We are living in the womb of God, friends, and we are so loved and cared for. WE ARE FULLY KNOWN. There is no risk of imposter syndrome, there is no partial openness, the Sacred knows us so deeply and so profoundly that we cannot even imagine the extent of God’s knowledge for us. Jeremiah tries to tell God, “I am only a boy” and leave it there. But God knows that there is more to Jeremiah than just this one statement. God knows of Jeremiah’s passions as a minister, of his skills as a preacher, of his compassion towards the poor. Because God fully knows us, we are called to share this way of authenticity with others. We are called to live more authentic lives, to be in authentic and deep relationships with our friends, loved ones, and families. That we might be fully known by them too and know them better.

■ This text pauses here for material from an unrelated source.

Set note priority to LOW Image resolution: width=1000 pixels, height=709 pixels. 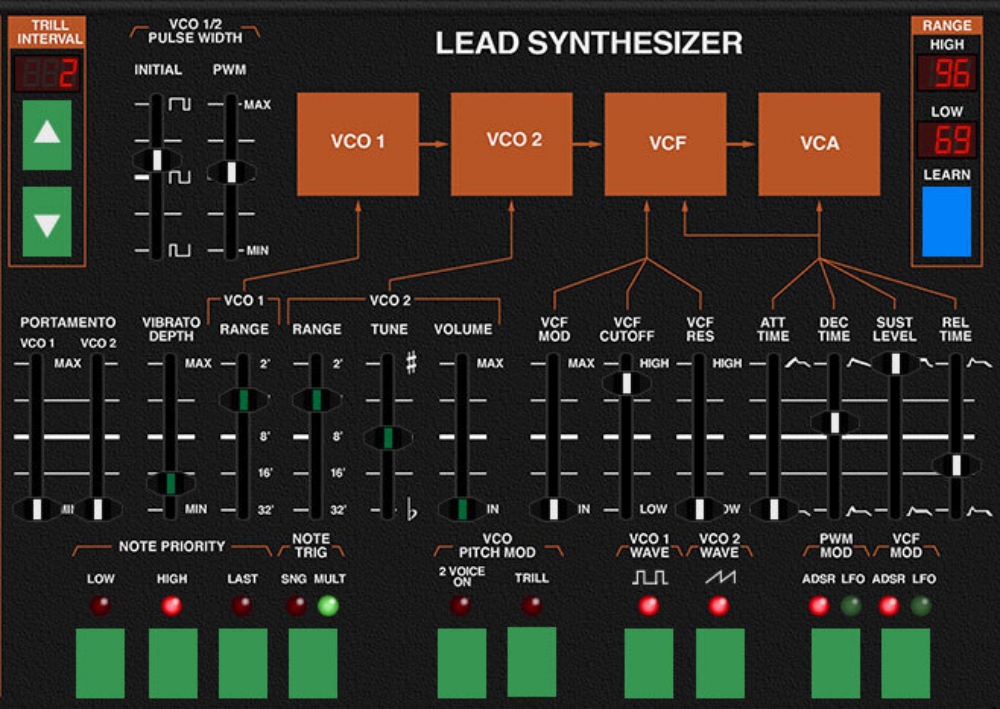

The Divine knows all of our faults, all of our failures, all of the things that we might have imposter syndrome about and still has a steadfast, understanding, and unending love for you just the way you are. When Paul is writing to the Corinthians about love, he is writing about God’s love for us. God’s love is patient. God’s love is kind. God’s love never ends. Because we are known and loved in this way; we are called to know and love others in this way. We must now live more authentic lives that will lead to deeper, more authentic love for one another. If the definition of humanity is openness with others (in the same way that God is open with us) we must practice this. Jeremiah is called to be a prophet of the nations and we are called to be prophets of relationships. We must practice living authentically daily. It will be difficult, it will make us vulnerable, but it will also be fruitful, rewarding, beautiful, and it will bring out a deeper sense of love, belonging, and knowledge of who we are and whose we are. Revealing ourselves to others in authentic ways will allows us to be fully known and to fully know each other.
Let us all start this practice of authenticity and let ourselves be more fully known. This doesn’t happen within a few sentences or all at once, but it is a long process that I propose we begin now. I’ll start. Hello. My name is Brittany Longsdorf, I am a senior at Princeton Theological Seminary, I am doing my internship here at Princeton University under the supervision of Dean Alison Boden. My favorite color is yellow, I put hot Texas Pete hot sauce on almost all of my food, I am a classically trained oil painter, I am a die-hard Green Bay Packers fan, as I child I wanted to be a paleontologist, I cry at most movies, even sometimes sappy commercials, I often feel insecure about how I look, I panic every time I get a B on a paper and feel insufficient, I have no idea where I will work and live 6 months from now and that terrifies me, I don’t really know how to pray and I have doubts in my faith, and I know that I am fully known and fully loved by God. But this isn’t just about me; this is about us, as a congregational family moving into conversation with each other and knowing each other better. Let us go out into the world deepening our relationships, living authentically, and knowing who we are. This is what it means to be human; this is what means to fully know and to fully love.